Zambians queue to cast their ballots for the Zambian Presidential elections at Kanyama primary in Lusaka, Jan. 20, 2015.

The chairperson of Zambia’s electoral commission said democracy in her country is vibrant and the only way the citizens know to change their government is through the ballot box.

Irene Mambilima’s comments came as Zambians go to the polls Tuesday in a special election to choose a successor to the late President Michael Sata.

She said her commission has diligently prepared for the election.

“We are very ready. We have all the materials. The [polling] stations will open at around 6 in the morning and close around 6 PM,” she said.

Zambia’s constitution calls for a special election 90 days after the death of a president. Mambilima said the campaign period was compressed by the circumstances surrounding Sata’s death in October.

“According to our constitution, once we lose a president, the election must be conducted within 90 days. That is hardly enough time for anybody to campaign. But, I can say that all the candidates have been crisscrossing the country campaigning,” Mambilima said.

She said the commission has appealed to political parties to tell their supporters to be peaceful during the vote.

“I’m glad to say that the leadership of the political parties have been very supportive. We have met with them a number of times and urged them to tackle the issue of violence,” she said.

Mambilima said the police have assured her commission of their readiness to respond to any situation that may arise during the election and after the compilation of results.

She also said Zambia has no electronic voting machines.

“According to our regulation, the counting is done at the polling stations, and, at the end of the count, each political party candidate, because they are present during the count, will get a copy of the results at that polling station,” Mambilima said.

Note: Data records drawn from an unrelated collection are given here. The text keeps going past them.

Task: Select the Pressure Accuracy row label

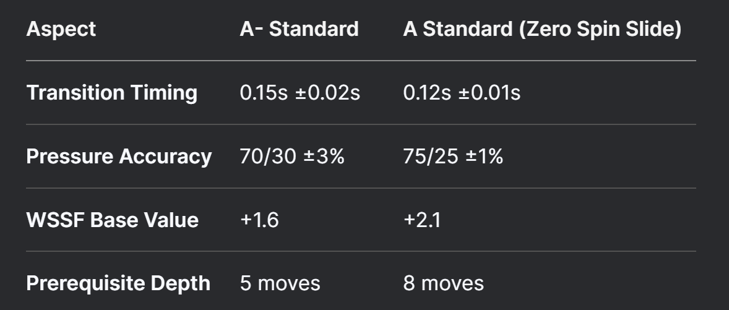Action: pos(119,157)
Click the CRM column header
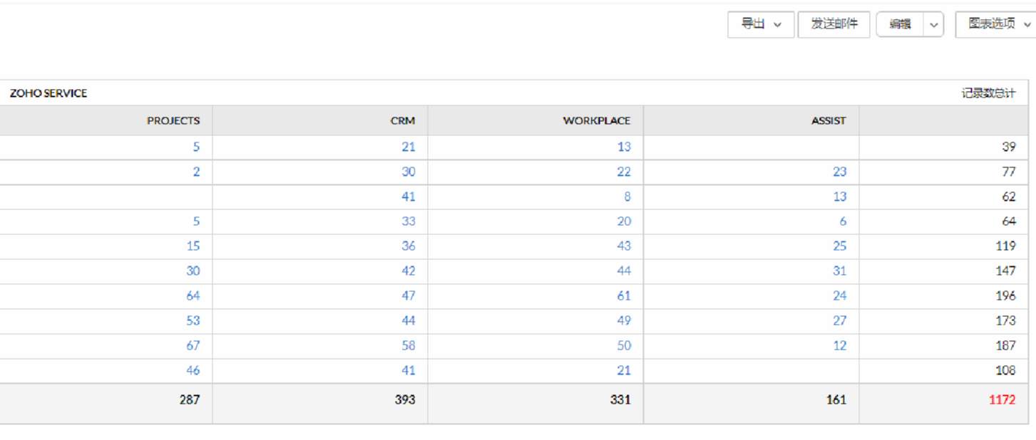This screenshot has width=1036, height=440. click(402, 121)
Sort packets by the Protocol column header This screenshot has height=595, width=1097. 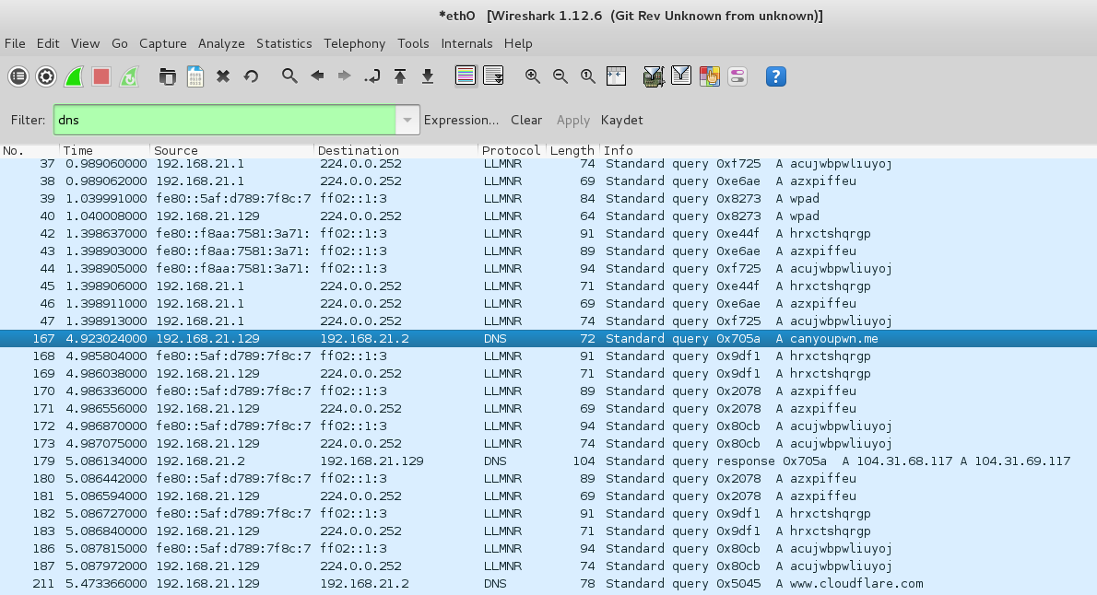click(x=511, y=150)
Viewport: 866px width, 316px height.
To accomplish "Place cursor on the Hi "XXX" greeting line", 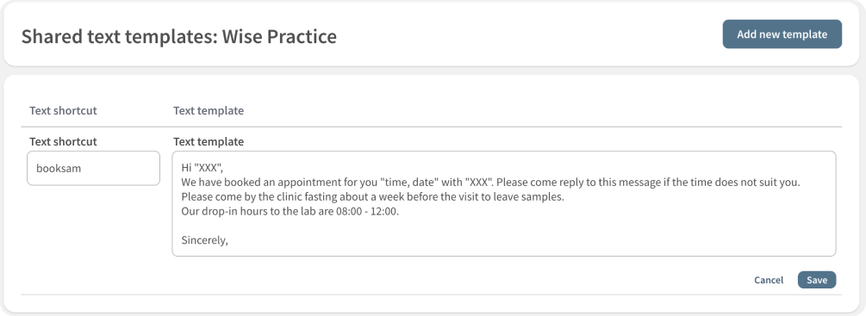I will (202, 168).
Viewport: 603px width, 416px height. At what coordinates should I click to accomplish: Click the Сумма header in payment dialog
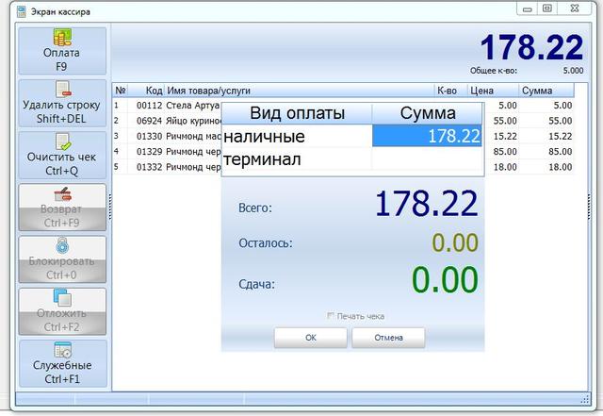coord(427,113)
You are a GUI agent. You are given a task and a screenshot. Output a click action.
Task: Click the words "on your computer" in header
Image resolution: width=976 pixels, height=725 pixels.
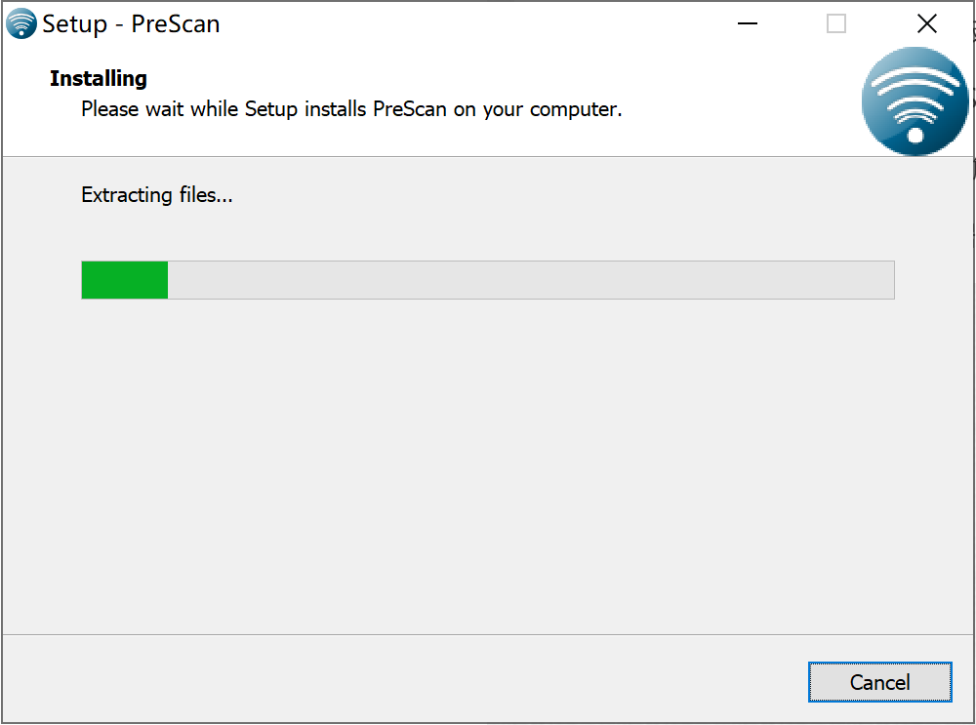click(538, 109)
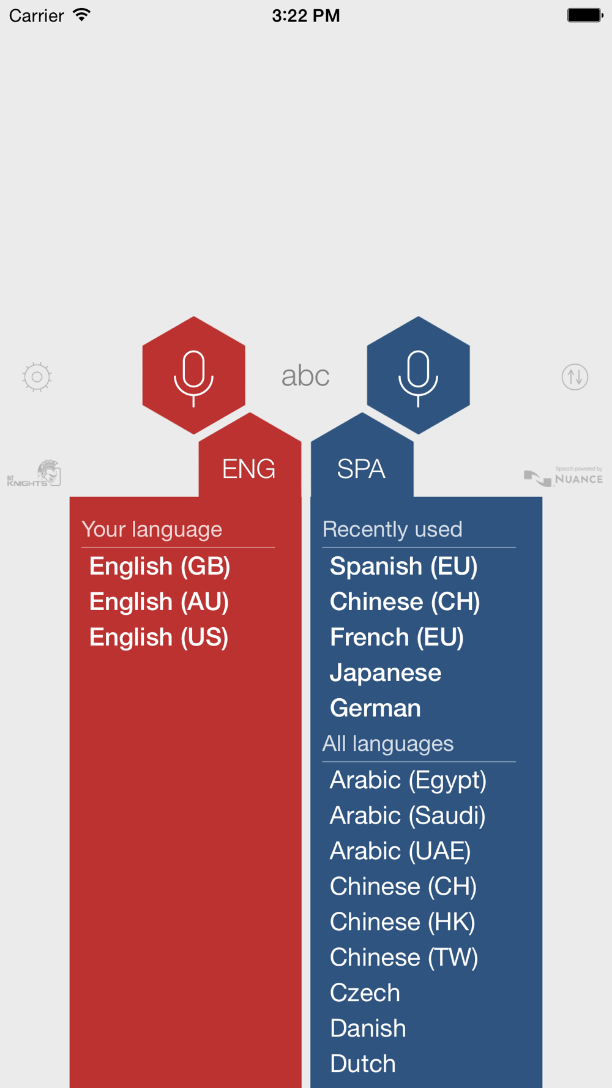
Task: Choose English (GB) as your language
Action: click(160, 566)
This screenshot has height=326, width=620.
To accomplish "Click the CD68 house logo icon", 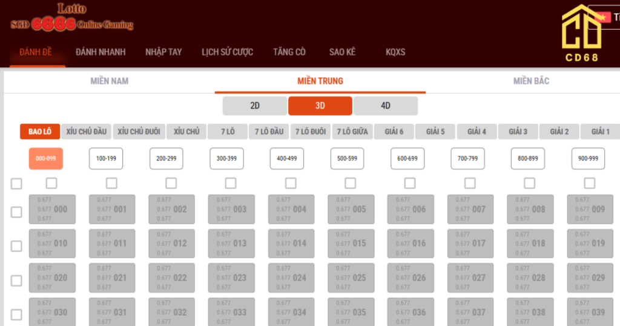I will point(581,30).
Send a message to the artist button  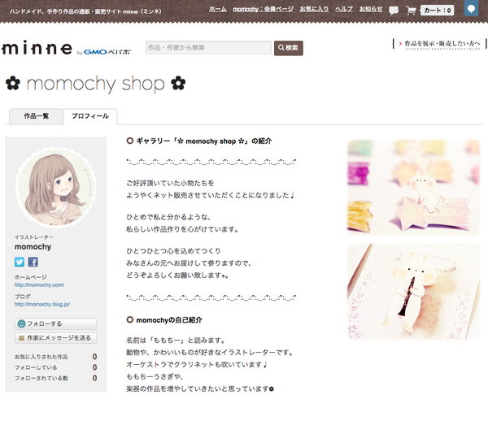[55, 337]
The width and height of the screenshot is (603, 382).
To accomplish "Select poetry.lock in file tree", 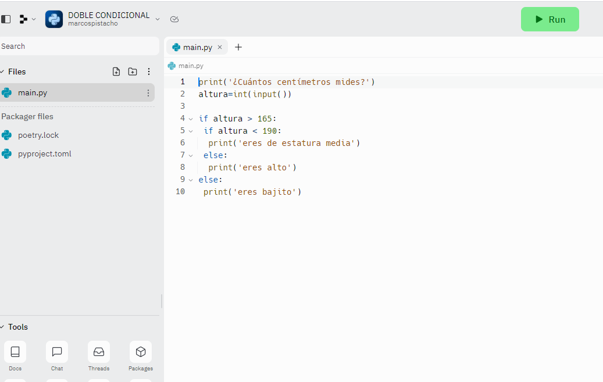I will [x=38, y=135].
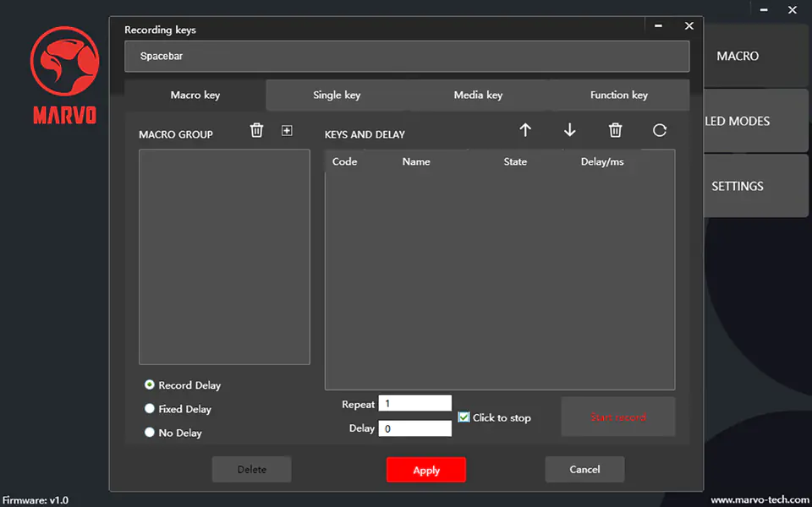Delete the selected macro group via trash icon

[x=257, y=130]
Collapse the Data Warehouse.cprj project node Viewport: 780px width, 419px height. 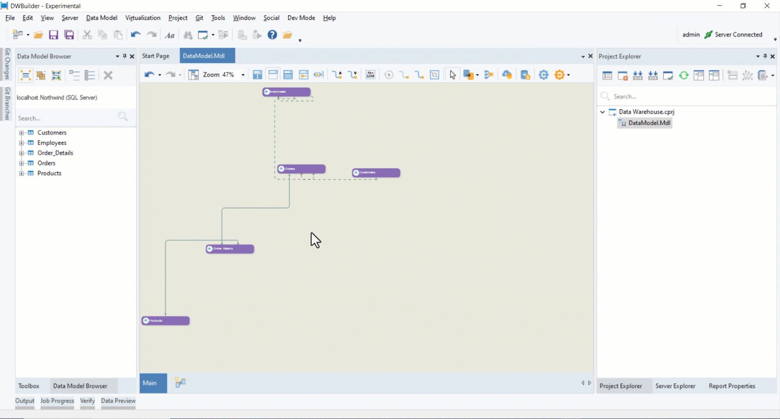(x=603, y=112)
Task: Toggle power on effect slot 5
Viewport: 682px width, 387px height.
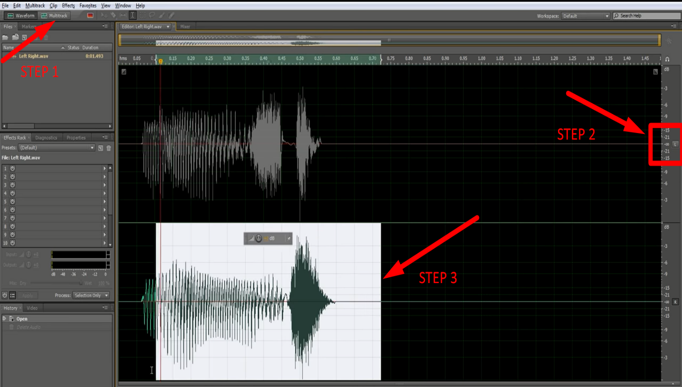Action: click(x=13, y=201)
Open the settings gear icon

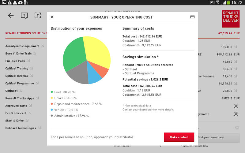coord(237,128)
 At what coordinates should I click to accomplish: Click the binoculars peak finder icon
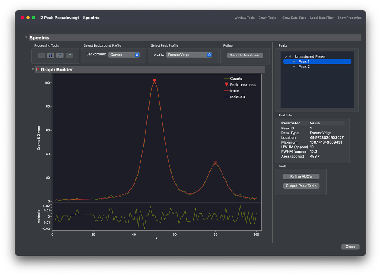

Isaac Mwanza, the Democracy and Governance Advisor at the Young African Leaders Initiative (YALI) in Zambia, said the two leading candidates among 11 are Defense Minister Edgar Lungu of the ruling Patriotic Front (PF) party and economist Hakainde Hichilema of the opposition United Party for National Development (UPND).

“The election that we are having today is bordering on the two candidates. One candidate from the ruling Patriotic Front, who is [the] Honorable Edgar Lungu, is running on the basis of the fact that the ruling party and the late president had a vision. He was repeatedly said that he has no vision of his own, and he will like to finish [what he began] when he was elected in 2011,” Mwanza said.

On the other hand, Mwanza said UPND candidate Hichilema has told Zambians he wants to be president to turn the country’s weak economy around.

“Mr. Hakainde Hichilema, he has a long history as an economy manager having started his career at 26 years old when he was able to run his own company and succeed in business. He’s one of the leaders that people think can turn the economy around, which has not been very stable,” Mwanza said.

Mwanza said Zambia’s economy, particularly the copper mining industry, will feature prominently in the vote. But, he said, Zambians are divided on the amount of taxes that mining companies have been paying.

“Others think that the mines are not paying enough taxes to the Zambian government and that the Zambian people are not getting a fair share from the mines. At the same time, the mining companies are saying that these mines have employed a lot of Zambians, and that is true, and they are a source of revenue for the government,” Mwanza said.